Of course, there are those who think scripture is not to be believed but I believe it. I know the difference it makes in my life and in that regard, it doesn’t really matter what some say.
“When Love Hurts” is the title of a book relating to abuse in a relationship. authored by Jill Corey and Karen McAndless-Davis. The third edition is published by Penguin Randomhouse and is available on Amazon.com. The authors were recently interviewed on CTV and are currently traveling to promote their book.
Karen is the daughter of two of our congregation’s long time and much respected members who had no idea what their daughter was going through during the early years of her marriage. Her story is related on Amazon and is a source of inspiration to those of us who have suffered abuse either directly or witnessed it.
Love hurts in other ways as well. It is called when “I do turns to I don’t”. This happens when one or the other partner in a relationship withdraws their love and affection little by little over the lifetime of the union. What is left is a shell. The shell maintains the normal activities of day to day living…all the things that keep a household going…the “his and her” agendas, the family get-together’s, the social functions to be attended.
But something is missing…and that something is the little things; the hand-holding, the hugging, the gentle touch, the communication, the togetherness that was there in the beginning and has somehow faded into the dailiness of living life.

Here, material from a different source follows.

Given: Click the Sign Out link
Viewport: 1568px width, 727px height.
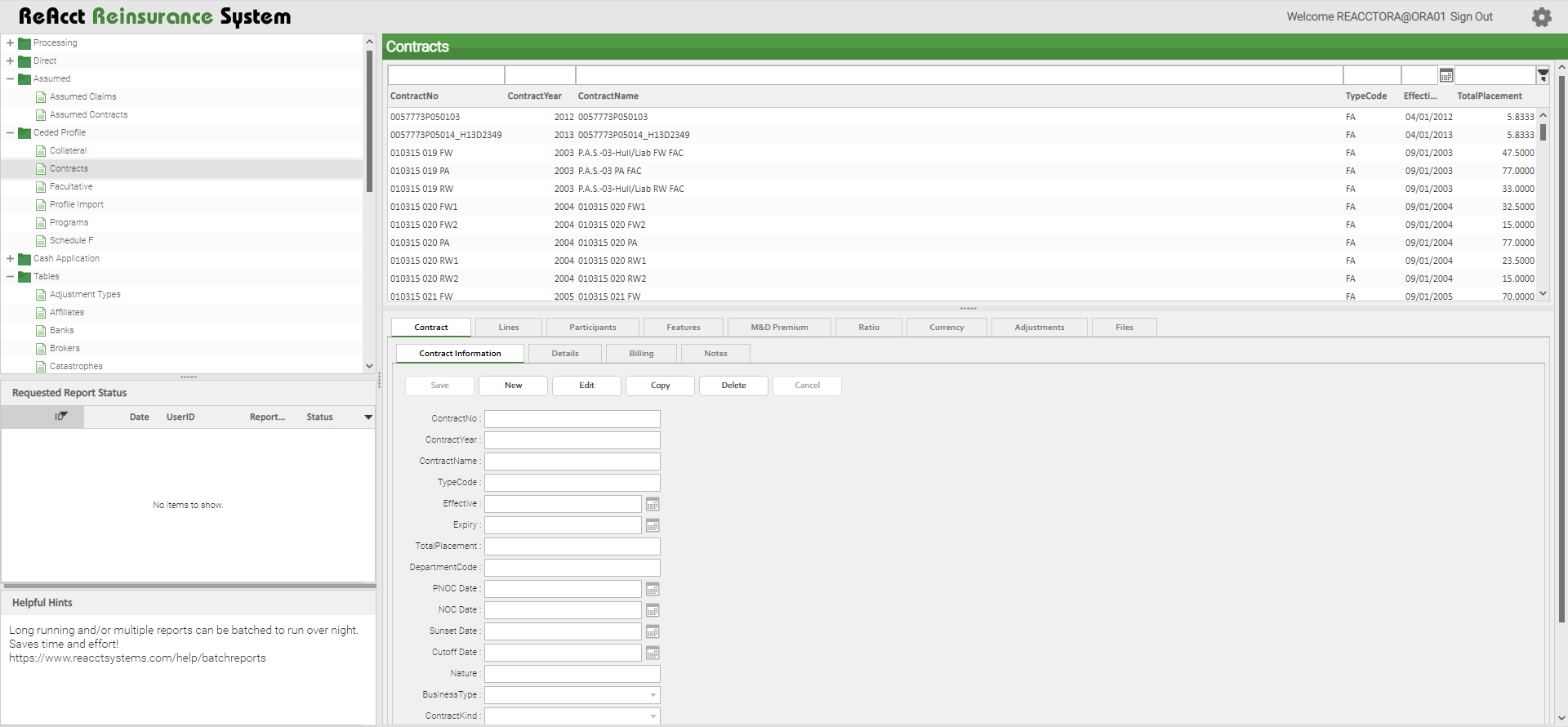Looking at the screenshot, I should tap(1471, 17).

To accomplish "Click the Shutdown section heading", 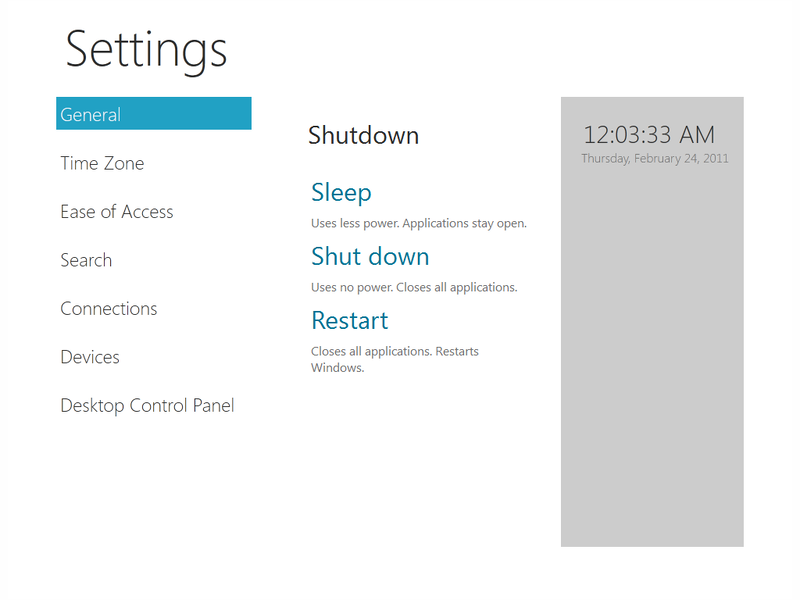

Many couples include in their marriage ceremony 1 Corinthians 13, what love is. “Love is patient, kind, it protects, trusts, hopes, perseveres…” and that is all good and wonderful. However, it should also be included in the lives of those who choose not to go the marriage route; it still applies; after all a relationship is a relationship; and love is love.
But what happens when things do not pan out after the love bug’s bite fades to a scar, the itch of passion has been soothed and the romance blinders come off? It has been said that love is blind; and maybe it is, because now our perfect person is slightly less so, as is the pleasing personality that first attracted us. We are no longer the center of attention, the object of affection, the beauty of the beholder. We are, alas, merely human, and our partner will continue to love us despite our human failings…or not.
Here is what love is not: love does not envy, does not boast, is not proud, does not dishonor others, is not self-seeking, is not easily angered, keeps no record of wrongs, does not delight in evil and never fails. Never fails? you say. That’s right…never fails, because love accepts our failings and idiosyncrasies, and makes allowances for what was not apparent in the infatuation stage. Love does that..if it doesn’t…it isn’t love.
Love is patient, love is kind, love trusts, love hopes, love perseveres.
In relationships, many of us struggle to deal with the idiosyncrasies of our significant other. We sometimes overreact to little things that are part of our partner’s nature and fail to see our own faults that could be just as irritating to our spouse. This sometimes leads to a diminishing of feelings on the part of one or the other parties…or maybe both. When this happens a little more love is called for…not less. It isn’t conducive to a good relationship to live with hurting hearts; it is necessary to accept each other’s individuality and recognize the need to apologize when necessary.